As was widely reported in the alcohol trade press, the state of Ohio filed suit against several online retail outlets a week ago after an investigation into direct-to-consumer shipments of wine and spirits into the state. The suit follows an investigation where employees of the Division of Liquor Control ordered wine and spirits online through retail outlets and received the alcohol at the Division’s headquarters. Ohio argues that the online retail outlets did not have a license to ship the alcohol directly to consumers in Ohio, and therefore violated Ohio law. The crux of the suit is that the only way to ship wine to consumers in the state of Ohio is by obtaining an “S Permit”.  Unfortunately for the online retail companies, an “S Permit” can only be obtained by wine manufacturers and importers who produce less than 250,000 gallons of wine per year. The lack of any other license essentially prevents the vast majority of manufacturers, wholesalers and online retail companies from shipping wine to consumers in the state of Ohio directly.

What makes this case special is it marks the first time the 21st Amendment Enforcement Act, passed in 2000 has been utilized by a state. The likely reason it hasn’t been utilized is that when going through Congress the Act was stripped of the ability for states to collect monetary damages and left them with only the ability to seek injunctive relief.

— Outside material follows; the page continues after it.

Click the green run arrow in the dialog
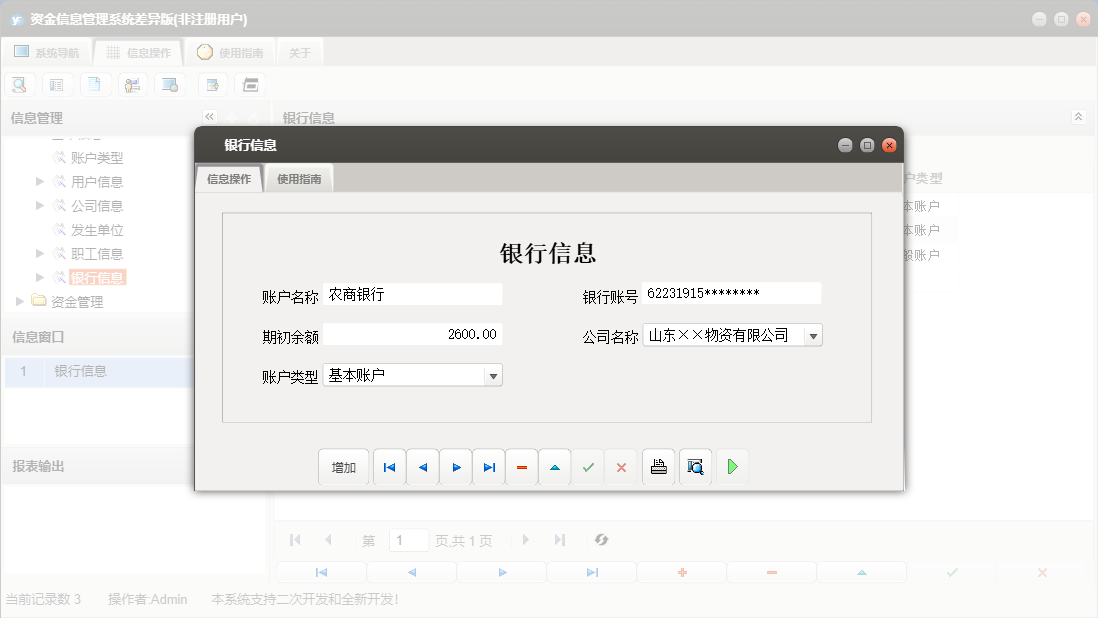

That said, Ohio, as a control state for spirits, generates a massive amount of revenue through the sale of spirits and taxation of wine in the state. Online retailers and direct to consumer shipments puts that revenue in jeopardy. The case also hints that Ohio is protecting instate interests of wine retailers and wholesalers who stand to lose the most money with the expansion of direct to consumer shipments. Even though the state can’t seek monetary damages under the 21st Amendment Enforcement Act, this suit is on its face all about money as the state makes no argument regarding the need to protect the public health and safety of Ohio residents.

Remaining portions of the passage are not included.